Saved entries
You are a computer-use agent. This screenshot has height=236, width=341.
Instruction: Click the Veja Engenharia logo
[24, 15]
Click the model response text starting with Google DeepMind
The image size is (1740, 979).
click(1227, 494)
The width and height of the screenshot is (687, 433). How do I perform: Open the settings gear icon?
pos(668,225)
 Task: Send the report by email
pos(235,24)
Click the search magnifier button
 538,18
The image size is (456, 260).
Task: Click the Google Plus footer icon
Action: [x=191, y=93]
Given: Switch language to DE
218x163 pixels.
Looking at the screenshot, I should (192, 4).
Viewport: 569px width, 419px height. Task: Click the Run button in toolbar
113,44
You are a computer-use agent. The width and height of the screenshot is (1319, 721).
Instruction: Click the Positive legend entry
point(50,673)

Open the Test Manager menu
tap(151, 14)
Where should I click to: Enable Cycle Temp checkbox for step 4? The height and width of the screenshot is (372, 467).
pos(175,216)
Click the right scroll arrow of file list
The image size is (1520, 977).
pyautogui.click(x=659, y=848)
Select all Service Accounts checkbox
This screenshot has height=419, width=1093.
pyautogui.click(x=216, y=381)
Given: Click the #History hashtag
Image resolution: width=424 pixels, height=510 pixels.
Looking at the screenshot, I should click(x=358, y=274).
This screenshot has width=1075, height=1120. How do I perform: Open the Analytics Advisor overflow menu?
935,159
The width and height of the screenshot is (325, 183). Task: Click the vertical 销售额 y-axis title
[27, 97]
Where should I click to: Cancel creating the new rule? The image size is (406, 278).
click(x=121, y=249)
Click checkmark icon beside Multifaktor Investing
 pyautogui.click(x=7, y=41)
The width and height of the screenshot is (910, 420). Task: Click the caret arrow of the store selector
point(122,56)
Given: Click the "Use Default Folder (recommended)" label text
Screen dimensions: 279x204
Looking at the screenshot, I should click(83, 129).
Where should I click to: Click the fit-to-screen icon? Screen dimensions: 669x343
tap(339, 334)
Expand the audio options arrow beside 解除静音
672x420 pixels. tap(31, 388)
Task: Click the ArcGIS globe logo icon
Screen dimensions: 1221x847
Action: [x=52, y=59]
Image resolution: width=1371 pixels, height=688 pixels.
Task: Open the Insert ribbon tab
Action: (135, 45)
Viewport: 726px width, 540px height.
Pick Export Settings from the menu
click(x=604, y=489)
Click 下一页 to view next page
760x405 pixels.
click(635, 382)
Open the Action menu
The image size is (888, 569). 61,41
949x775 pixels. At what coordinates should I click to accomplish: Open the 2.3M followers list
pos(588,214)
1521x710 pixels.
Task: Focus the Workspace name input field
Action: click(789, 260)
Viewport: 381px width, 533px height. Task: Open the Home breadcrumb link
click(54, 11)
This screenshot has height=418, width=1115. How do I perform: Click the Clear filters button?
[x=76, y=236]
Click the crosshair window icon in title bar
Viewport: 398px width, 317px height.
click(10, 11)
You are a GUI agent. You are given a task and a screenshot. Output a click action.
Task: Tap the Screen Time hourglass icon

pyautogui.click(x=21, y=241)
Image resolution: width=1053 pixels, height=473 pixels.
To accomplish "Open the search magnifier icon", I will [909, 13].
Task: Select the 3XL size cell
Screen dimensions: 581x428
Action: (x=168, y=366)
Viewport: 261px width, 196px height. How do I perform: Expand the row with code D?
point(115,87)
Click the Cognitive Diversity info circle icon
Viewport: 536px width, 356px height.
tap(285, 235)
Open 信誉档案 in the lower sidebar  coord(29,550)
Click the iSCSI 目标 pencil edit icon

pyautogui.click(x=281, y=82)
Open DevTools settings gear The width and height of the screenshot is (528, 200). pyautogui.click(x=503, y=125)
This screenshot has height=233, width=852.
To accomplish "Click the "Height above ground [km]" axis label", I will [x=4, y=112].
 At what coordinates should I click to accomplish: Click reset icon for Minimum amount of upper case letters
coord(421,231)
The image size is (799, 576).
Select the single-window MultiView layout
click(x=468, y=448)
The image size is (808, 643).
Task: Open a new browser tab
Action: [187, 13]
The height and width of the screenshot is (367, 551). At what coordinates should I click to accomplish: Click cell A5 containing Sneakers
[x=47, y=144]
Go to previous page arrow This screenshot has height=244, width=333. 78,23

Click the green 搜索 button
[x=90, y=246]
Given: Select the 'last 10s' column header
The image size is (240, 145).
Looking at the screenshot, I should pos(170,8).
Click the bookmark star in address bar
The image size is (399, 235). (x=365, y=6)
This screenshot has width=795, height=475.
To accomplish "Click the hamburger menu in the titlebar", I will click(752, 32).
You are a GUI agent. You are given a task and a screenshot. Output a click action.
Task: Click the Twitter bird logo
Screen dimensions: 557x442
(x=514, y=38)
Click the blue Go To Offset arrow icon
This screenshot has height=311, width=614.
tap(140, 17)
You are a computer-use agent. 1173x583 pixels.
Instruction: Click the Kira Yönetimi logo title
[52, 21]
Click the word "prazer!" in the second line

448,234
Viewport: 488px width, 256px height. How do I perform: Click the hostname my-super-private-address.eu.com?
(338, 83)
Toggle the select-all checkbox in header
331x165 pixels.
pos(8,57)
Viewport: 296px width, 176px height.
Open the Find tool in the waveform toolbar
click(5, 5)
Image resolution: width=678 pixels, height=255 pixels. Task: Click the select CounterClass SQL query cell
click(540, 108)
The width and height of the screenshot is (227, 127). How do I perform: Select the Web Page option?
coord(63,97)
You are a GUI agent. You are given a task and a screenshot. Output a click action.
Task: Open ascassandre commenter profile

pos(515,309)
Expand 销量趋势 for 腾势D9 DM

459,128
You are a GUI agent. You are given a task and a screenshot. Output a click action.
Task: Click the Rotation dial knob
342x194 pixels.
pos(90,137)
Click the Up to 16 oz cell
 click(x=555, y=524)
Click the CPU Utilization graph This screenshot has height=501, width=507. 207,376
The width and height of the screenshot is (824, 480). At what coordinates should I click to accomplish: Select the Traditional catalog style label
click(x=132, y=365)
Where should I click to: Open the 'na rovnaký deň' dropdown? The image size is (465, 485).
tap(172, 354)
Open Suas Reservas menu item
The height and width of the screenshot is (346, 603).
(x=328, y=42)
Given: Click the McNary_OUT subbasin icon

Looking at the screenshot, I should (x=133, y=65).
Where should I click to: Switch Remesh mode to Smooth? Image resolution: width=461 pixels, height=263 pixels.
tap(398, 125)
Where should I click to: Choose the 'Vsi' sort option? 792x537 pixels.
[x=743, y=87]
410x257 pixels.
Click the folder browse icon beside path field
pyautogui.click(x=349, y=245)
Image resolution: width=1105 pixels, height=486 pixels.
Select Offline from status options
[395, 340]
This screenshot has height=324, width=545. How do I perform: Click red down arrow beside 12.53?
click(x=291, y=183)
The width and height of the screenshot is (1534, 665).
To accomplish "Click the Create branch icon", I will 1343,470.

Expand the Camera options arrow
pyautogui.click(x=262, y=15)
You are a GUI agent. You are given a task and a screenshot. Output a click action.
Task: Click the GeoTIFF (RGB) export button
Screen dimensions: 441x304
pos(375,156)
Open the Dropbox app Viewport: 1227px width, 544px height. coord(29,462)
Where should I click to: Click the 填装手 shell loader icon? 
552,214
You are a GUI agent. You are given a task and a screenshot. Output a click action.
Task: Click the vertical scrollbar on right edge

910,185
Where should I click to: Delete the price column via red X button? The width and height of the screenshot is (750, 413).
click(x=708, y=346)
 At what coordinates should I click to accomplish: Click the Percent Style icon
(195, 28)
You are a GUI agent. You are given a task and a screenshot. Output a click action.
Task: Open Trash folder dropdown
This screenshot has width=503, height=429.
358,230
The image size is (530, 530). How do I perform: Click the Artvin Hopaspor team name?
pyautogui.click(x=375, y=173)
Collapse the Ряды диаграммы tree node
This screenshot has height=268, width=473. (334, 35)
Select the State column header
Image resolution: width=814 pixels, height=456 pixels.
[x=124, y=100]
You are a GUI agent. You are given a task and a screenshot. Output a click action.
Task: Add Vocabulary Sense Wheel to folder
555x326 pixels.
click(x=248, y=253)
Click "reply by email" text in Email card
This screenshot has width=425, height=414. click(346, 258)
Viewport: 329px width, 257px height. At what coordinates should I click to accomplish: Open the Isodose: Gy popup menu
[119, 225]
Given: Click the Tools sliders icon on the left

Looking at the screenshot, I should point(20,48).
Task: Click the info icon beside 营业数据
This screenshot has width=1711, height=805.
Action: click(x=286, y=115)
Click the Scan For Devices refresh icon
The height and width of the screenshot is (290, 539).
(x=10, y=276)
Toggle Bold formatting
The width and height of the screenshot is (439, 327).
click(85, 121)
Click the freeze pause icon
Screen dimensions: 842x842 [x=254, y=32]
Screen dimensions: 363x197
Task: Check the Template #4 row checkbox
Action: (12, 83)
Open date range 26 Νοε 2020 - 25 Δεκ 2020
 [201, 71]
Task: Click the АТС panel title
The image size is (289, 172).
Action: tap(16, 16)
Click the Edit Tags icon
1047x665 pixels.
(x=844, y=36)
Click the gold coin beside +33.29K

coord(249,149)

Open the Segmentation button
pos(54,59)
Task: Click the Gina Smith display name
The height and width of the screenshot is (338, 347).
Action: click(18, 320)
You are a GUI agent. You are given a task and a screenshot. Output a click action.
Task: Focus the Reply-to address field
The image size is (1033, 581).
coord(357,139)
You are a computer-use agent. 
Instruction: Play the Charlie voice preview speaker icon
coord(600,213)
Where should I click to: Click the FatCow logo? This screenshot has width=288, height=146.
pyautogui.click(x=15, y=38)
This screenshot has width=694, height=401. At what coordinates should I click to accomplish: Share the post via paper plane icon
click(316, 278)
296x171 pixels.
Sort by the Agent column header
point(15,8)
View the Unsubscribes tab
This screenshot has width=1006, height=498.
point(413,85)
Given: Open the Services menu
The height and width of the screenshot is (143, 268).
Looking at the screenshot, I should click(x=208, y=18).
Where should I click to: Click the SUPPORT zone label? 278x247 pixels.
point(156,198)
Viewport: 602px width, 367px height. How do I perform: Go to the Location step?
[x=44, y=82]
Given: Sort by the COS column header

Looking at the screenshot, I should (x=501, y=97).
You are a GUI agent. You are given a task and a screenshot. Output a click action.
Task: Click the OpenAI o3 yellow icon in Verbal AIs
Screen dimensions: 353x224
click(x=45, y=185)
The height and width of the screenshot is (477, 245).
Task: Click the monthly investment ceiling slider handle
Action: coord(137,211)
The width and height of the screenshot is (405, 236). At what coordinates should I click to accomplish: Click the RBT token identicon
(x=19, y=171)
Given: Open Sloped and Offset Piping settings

◆ EXERCISE DETAILS: Reproduce the entries above exactly, but only the lines between the line holding "This screenshot has width=694, height=401." and the line holding "Task: Click the OpenAI", inclusive.

◆ RESPONSE BOX:
This screenshot has width=694, height=401. At what coordinates should I click to accomplish: Share the post via paper plane icon
click(316, 278)
296x171 pixels.
Sort by the Agent column header
point(15,8)
View the Unsubscribes tab
This screenshot has width=1006, height=498.
point(413,85)
Given: Open the Services menu
The height and width of the screenshot is (143, 268).
Looking at the screenshot, I should click(x=208, y=18).
Where should I click to: Click the SUPPORT zone label? 278x247 pixels.
point(156,198)
Viewport: 602px width, 367px height. How do I perform: Go to the Location step?
[x=44, y=82]
Given: Sort by the COS column header

Looking at the screenshot, I should (x=501, y=97).
You are a GUI agent. You are given a task and a screenshot. Output a click action.
Task: Click the OpenAI o3 yellow icon in Verbal AIs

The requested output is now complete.